THE TASK:
Report every line below that holds the word "minute".

= = = = =

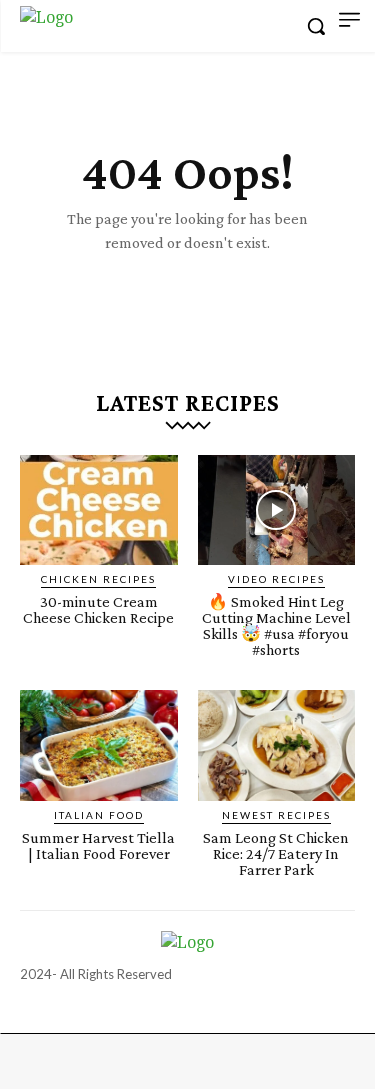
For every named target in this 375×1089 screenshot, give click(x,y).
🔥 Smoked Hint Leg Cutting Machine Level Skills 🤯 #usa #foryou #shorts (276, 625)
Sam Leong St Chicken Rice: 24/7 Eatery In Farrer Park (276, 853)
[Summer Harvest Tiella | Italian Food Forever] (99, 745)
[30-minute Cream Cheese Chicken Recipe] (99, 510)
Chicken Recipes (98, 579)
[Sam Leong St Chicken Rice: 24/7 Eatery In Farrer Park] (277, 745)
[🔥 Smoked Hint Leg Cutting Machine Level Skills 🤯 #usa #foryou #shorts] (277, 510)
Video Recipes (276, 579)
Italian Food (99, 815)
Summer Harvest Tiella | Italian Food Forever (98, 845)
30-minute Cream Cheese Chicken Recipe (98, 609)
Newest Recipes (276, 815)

= = = = =

REPLY:
[30-minute Cream Cheese Chicken Recipe] (99, 510)
30-minute Cream Cheese Chicken Recipe (98, 609)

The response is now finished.